Weezer is an Alternative Rock/Power Pop/Emo band formed in Los Angeles in 1992, with its current lineup consisting of Rivers Cuomo (lead vocals, guitar), Brian Bell (rhythm guitar, backing vocals), Scott Shriner (bass), and Patrick Wilson (drums, occasional guitar). Its past members were Jason Cropper (guitar, 1992-1994), Matt Sharp (bass, backing vocals, 1992-1998) and Mikey Welsh (bass, backing vocals, 1998-2001). Sharp is as well or better known as the frontman of his own band, the Rentals.

Discography:This one features entirely new recordings of rare or unreleased songs and not those songs' original versions, ergo its much less of a "compilation" and more of an actual studio album.

  • Everything will be alright in the end (2014)

Interestingly, despite several airplay hits such as "Buddy Holly" and "Island in the Sun", their only Billboard hit is "Beverly Hills" at no. 10.

They suffer from a really badly Broken Base.
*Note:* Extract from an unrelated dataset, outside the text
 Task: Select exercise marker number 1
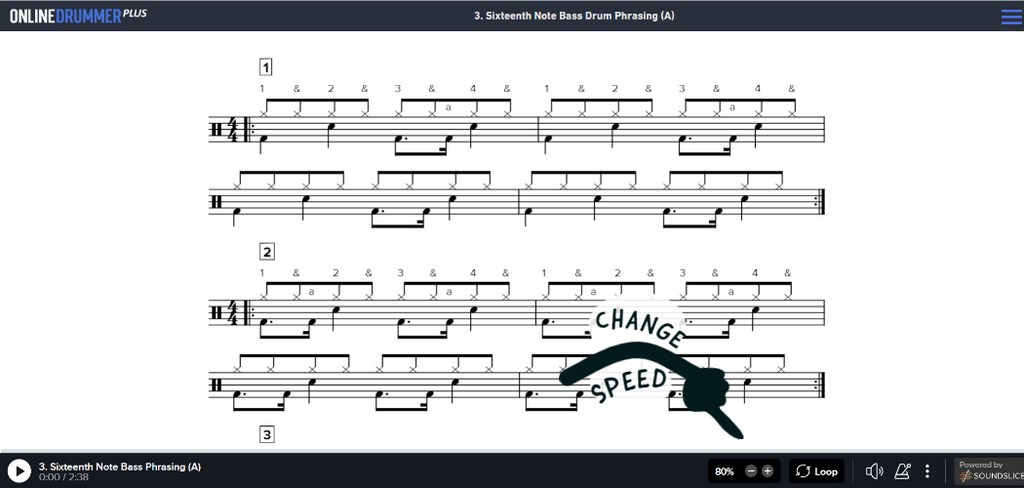265,67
While all of their fans can agree that The Blue Album and Pinkerton are really good, some fans will argue that Make Believe and The Red Album were their best works while '90s purists consider them either average or horrible. The Green Album and Maladroit tend to be spared from these debates and instead disappear into obscurity. The point where many people agree on is that their "mainstream" albums are Love It or Hate It, but B-sides tend to be interesting.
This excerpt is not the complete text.